# Passing in options to make?



## Deleted member 2077 (Mar 23, 2010)

```
[root@fire2 /usr/ports/multimedia/vlc]# make
===>  vlc-1.0.4_1,3 does not build on FreeBSD 6.x with Qt4.x, set this OPTION to off or define WITHOUT_QT4 to build CLI only version.
*** Error code 1

Stop in /usr/ports/multimedia/vlc.
```

I tried setting this in shell, putting in /etc/make.conf, passing it as a parameter, etc and still throws this error.  How do you pass this option in ?

thanks.


----------



## SirDice (Mar 23, 2010)

`# make rmconfig` and you can set the options again.


----------



## graudeejs (Mar 23, 2010)

```
make -DWITHOUT_QT4
```
should probably work one time during compiling

or put WITHOUT_QT4=yes in /etc/make.conf and this will be pernament (warning, other ports might use this as well)


----------



## graudeejs (Mar 23, 2010)

SirDice said:
			
		

> `# make rmconfig` and you can set the options again.

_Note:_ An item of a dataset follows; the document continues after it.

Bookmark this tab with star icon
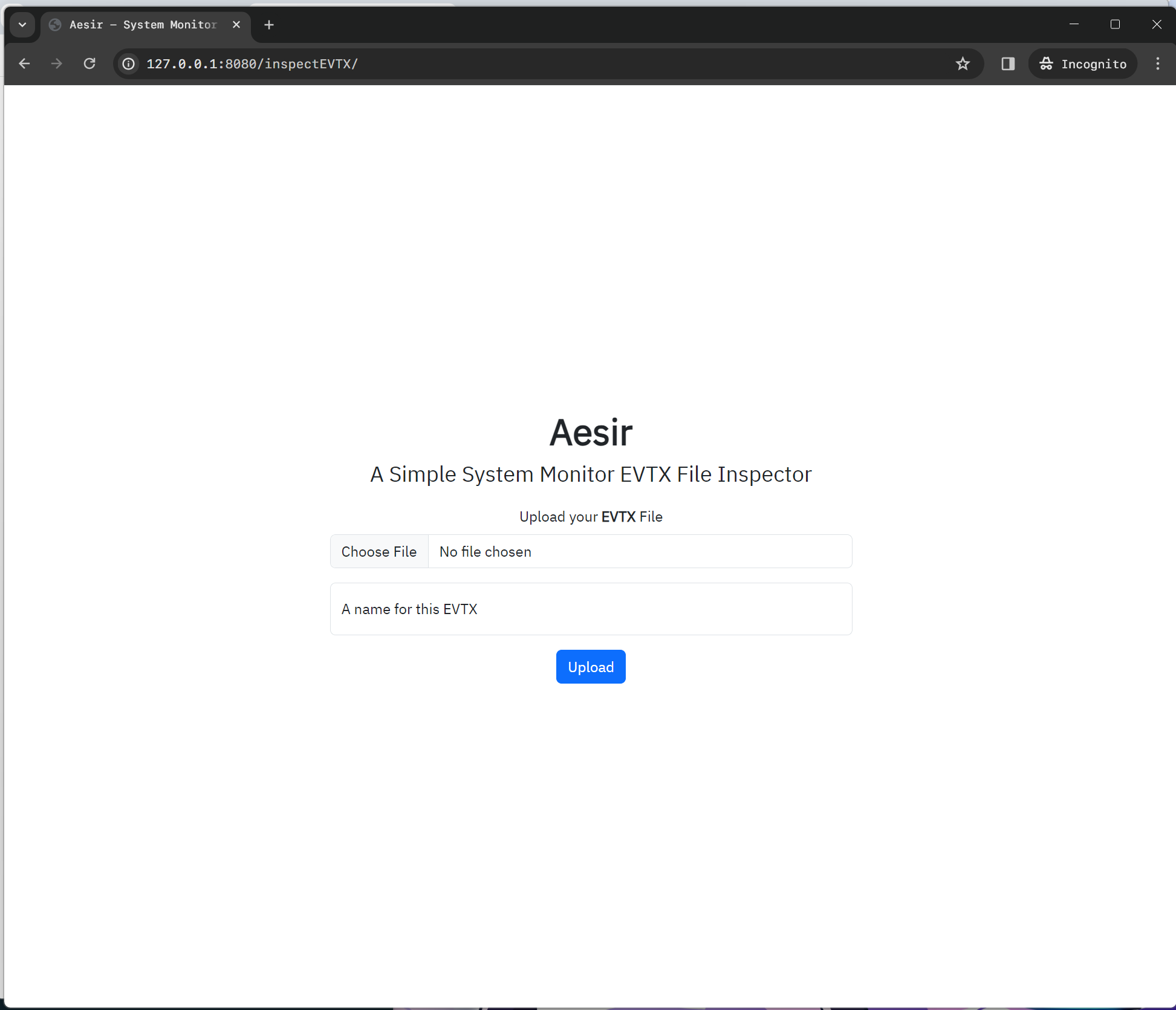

simply `# make config`, will work as well (I do this all the time, to change 1 or 2 options for ports which I have configured


----------



## troberts (Mar 23, 2010)

You can also do

`# make config-recursive`

to get everything configured so you can walk away while everything compiles.


----------



## chrcol (Mar 24, 2010)

killasmurf86 said:
			
		

> ```
> make -DWITHOUT_QT4
> ```
> should probably work one time during compiling
> ...



can do this to limit to the specific port.


```
# individual setting for VLC
.if ${.CURDIR:M*/ports/multimedia/vlc}
WITHOUT_QT4=yes
.endif
```


----------